Data to process:
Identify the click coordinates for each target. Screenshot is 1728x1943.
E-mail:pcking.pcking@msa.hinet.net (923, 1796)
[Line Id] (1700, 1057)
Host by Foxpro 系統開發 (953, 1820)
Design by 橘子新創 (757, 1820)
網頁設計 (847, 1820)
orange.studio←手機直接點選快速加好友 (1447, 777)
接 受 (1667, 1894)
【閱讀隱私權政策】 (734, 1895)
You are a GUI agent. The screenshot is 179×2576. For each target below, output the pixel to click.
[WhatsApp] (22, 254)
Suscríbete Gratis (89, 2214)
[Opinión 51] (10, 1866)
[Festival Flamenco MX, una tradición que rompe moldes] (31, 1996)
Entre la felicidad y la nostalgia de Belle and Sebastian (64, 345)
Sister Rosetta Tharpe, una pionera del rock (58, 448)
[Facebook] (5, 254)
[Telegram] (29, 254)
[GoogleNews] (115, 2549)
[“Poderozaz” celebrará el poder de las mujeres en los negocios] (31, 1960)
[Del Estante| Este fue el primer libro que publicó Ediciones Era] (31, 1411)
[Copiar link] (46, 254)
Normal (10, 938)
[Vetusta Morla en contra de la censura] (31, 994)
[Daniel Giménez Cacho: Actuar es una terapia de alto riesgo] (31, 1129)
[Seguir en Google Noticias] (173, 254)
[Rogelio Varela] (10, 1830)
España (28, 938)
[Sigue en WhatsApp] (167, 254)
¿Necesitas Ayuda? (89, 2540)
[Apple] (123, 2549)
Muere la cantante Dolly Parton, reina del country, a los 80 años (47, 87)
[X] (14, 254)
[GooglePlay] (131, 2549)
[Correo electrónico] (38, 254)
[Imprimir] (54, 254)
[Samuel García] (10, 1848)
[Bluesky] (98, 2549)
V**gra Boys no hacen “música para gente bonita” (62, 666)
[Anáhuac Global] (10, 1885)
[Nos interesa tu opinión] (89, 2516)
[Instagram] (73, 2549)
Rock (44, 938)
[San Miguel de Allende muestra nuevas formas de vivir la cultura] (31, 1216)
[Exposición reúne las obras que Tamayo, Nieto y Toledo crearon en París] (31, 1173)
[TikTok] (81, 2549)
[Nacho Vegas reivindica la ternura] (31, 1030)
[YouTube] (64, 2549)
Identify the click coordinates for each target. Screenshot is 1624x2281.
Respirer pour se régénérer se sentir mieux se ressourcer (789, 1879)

Aim of the exercise: Count how many lines of the listing include "Identify". Nothing but the number is wanted.

Worked solution: 2